Dataset entries
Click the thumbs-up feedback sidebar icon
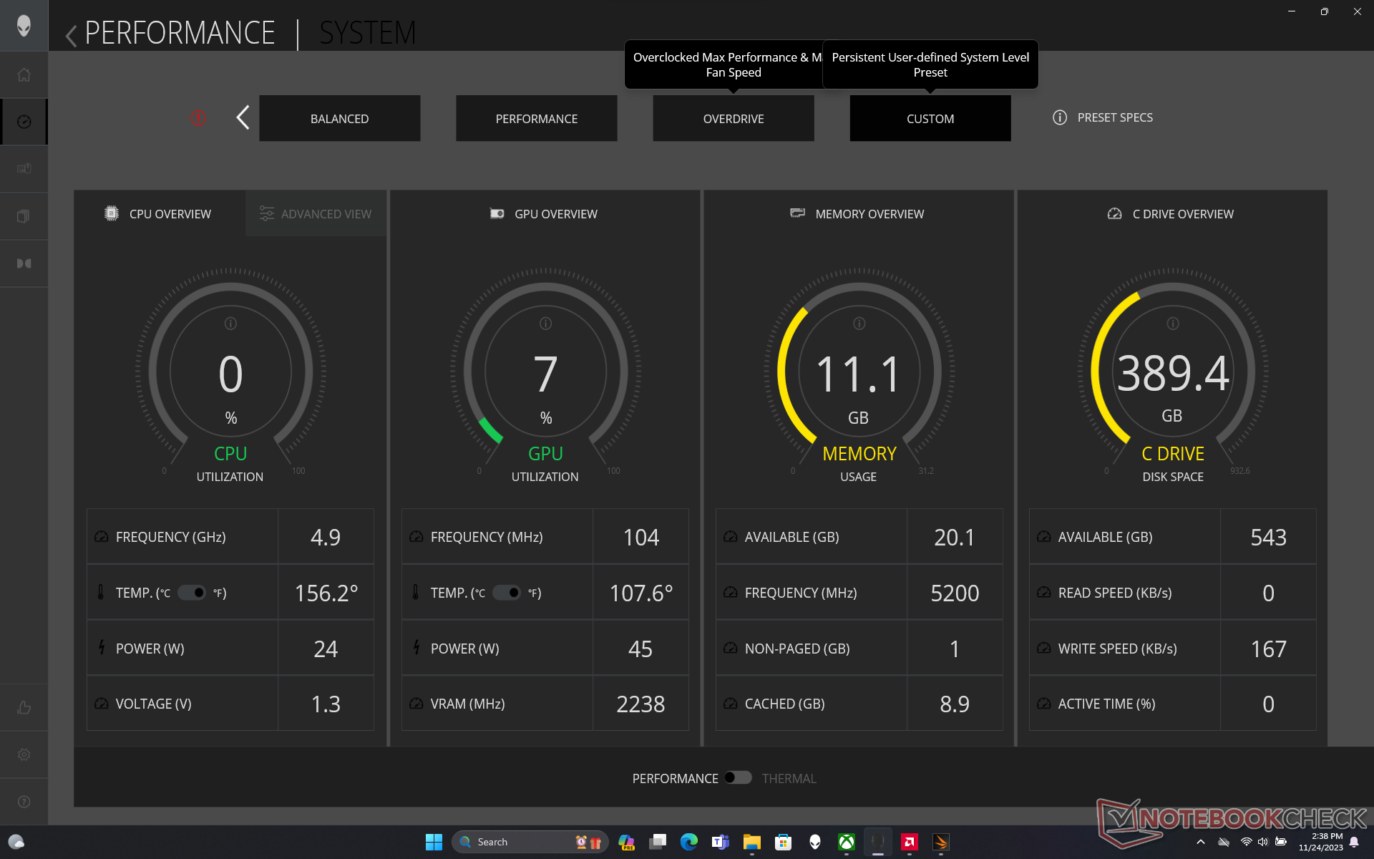The image size is (1374, 859). coord(24,707)
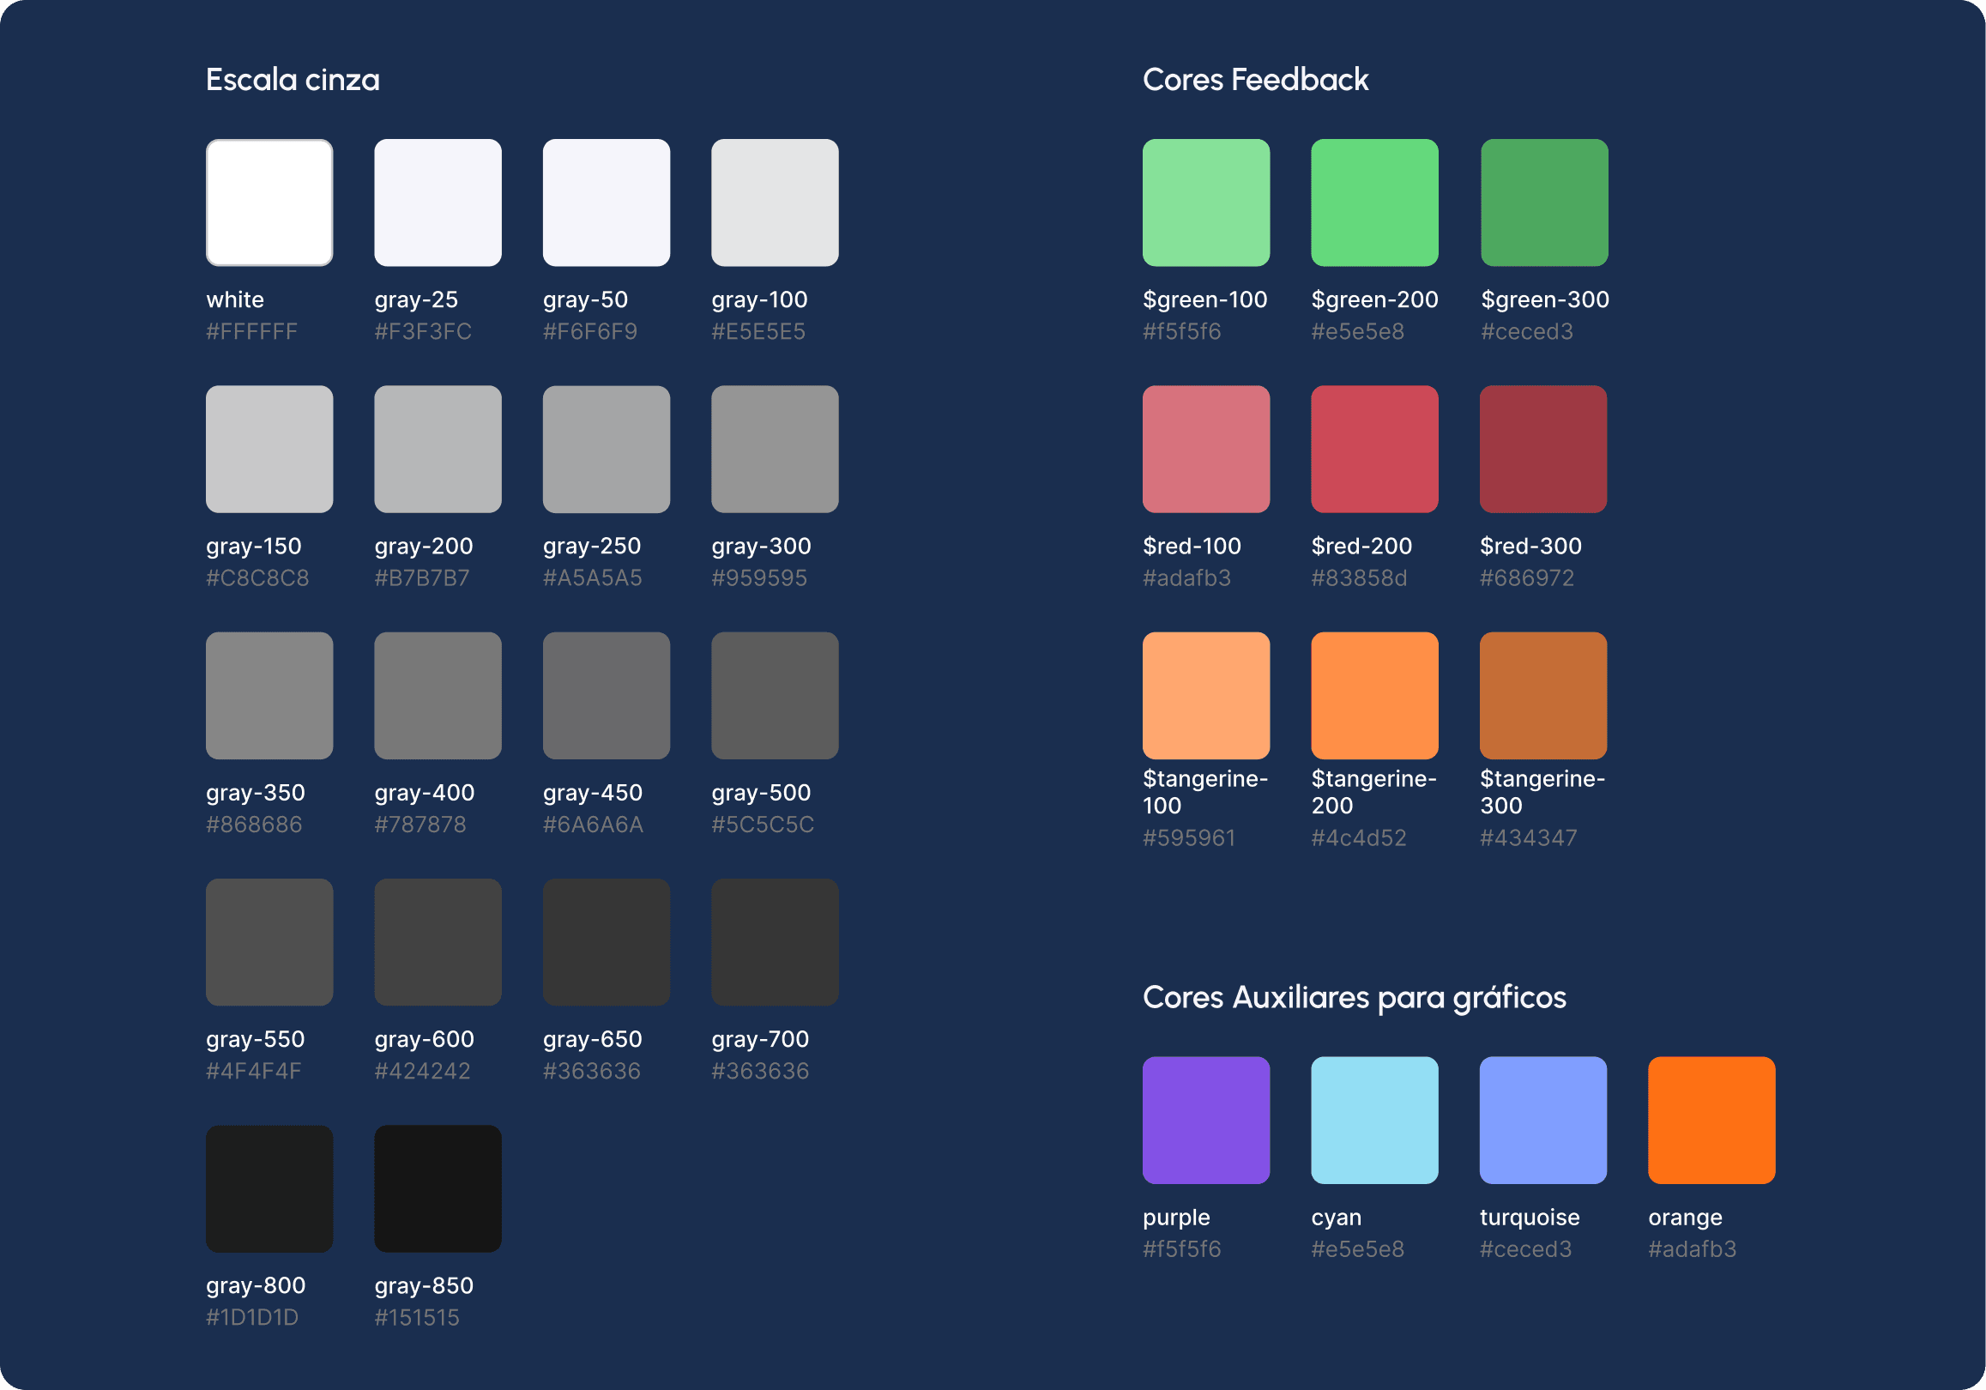1986x1390 pixels.
Task: Click the #F3F3FC hex code text
Action: coord(422,331)
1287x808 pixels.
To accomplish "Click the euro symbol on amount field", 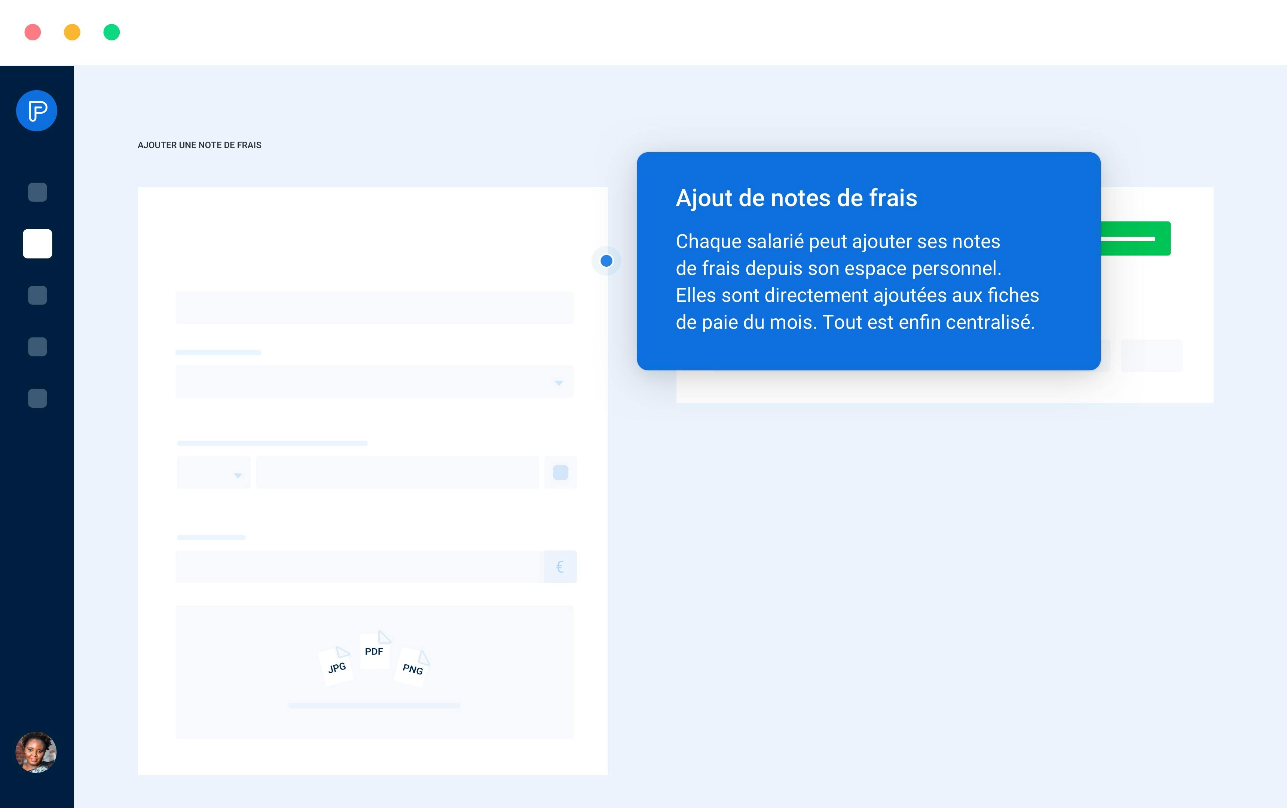I will tap(560, 566).
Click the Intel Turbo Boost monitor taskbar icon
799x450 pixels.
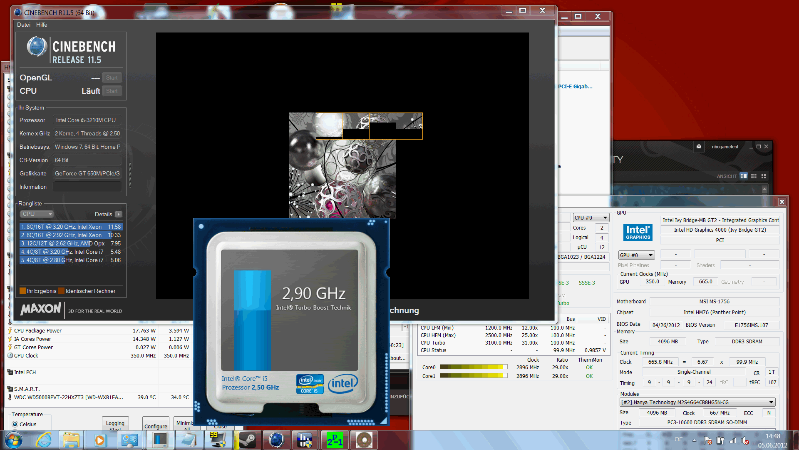point(160,440)
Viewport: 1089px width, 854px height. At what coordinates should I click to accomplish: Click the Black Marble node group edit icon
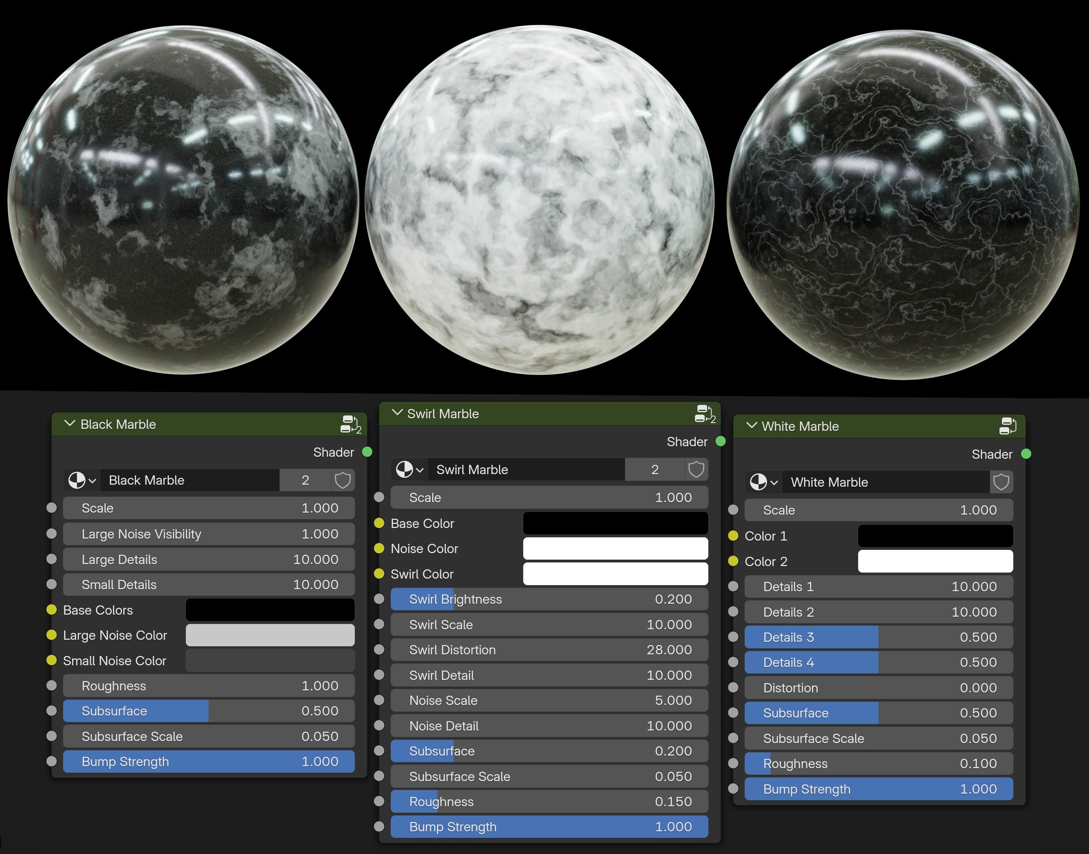click(x=349, y=425)
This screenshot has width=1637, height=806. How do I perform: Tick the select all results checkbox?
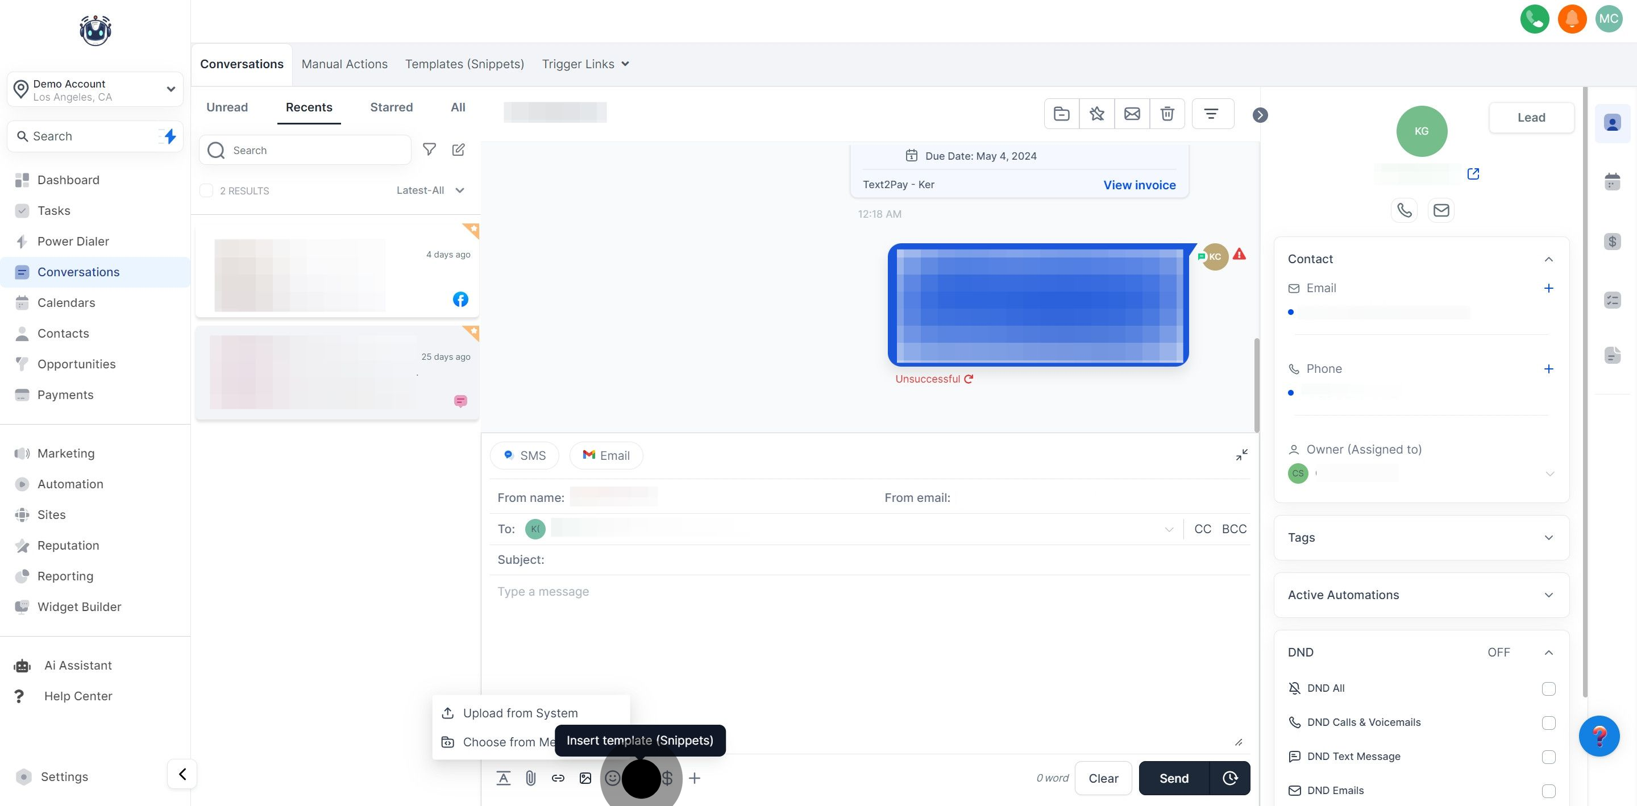[x=207, y=191]
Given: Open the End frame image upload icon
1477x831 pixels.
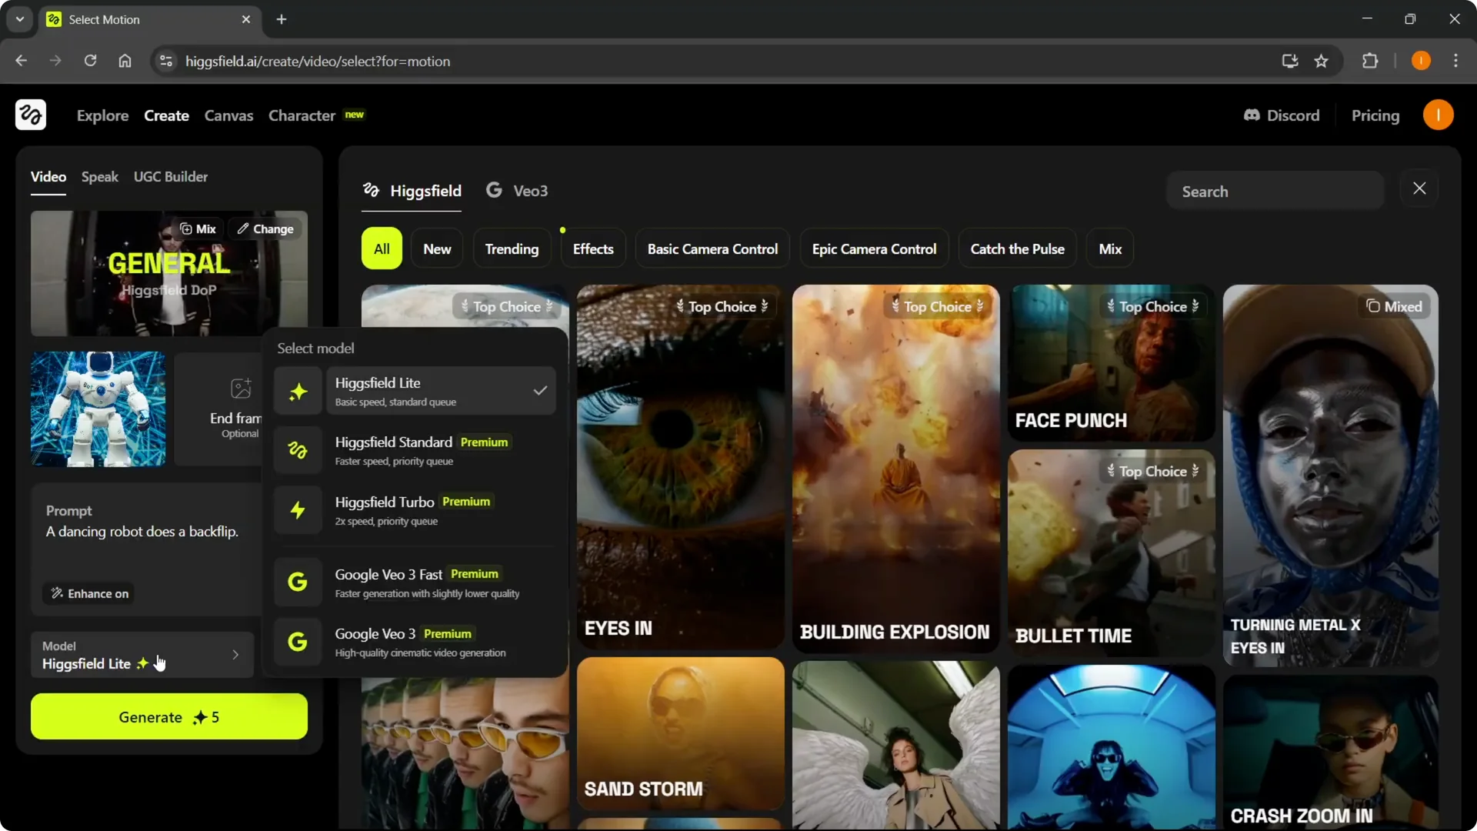Looking at the screenshot, I should click(x=242, y=389).
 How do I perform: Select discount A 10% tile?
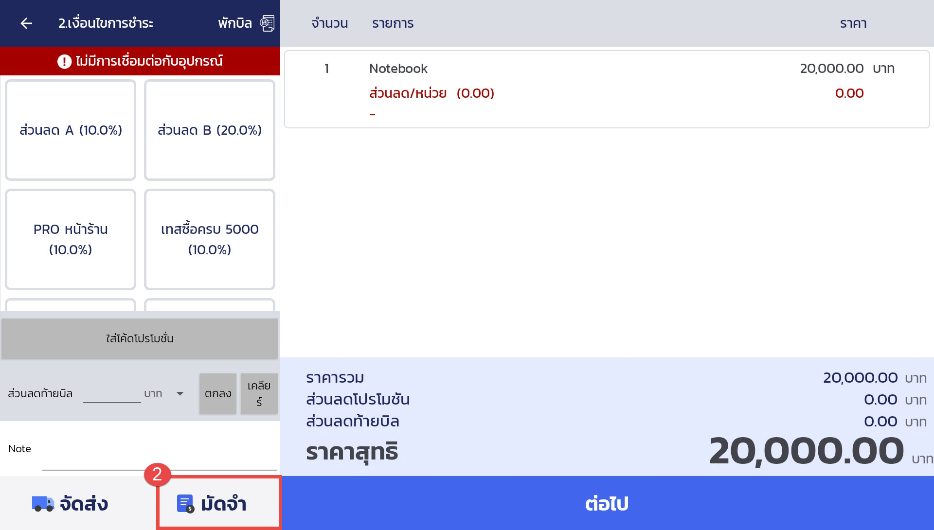[x=71, y=130]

## Task prompt:
Nothing but the lines from the line with "Given: Open the End frame image upload icon" through the last line of the data above should be printed, exactly as written and without pictures.

## Completed exercise:
Given: Open the End frame image upload icon
1477x831 pixels.
Looking at the screenshot, I should click(x=242, y=389).
 How do I perform: Select discount A 10% tile?
[x=71, y=130]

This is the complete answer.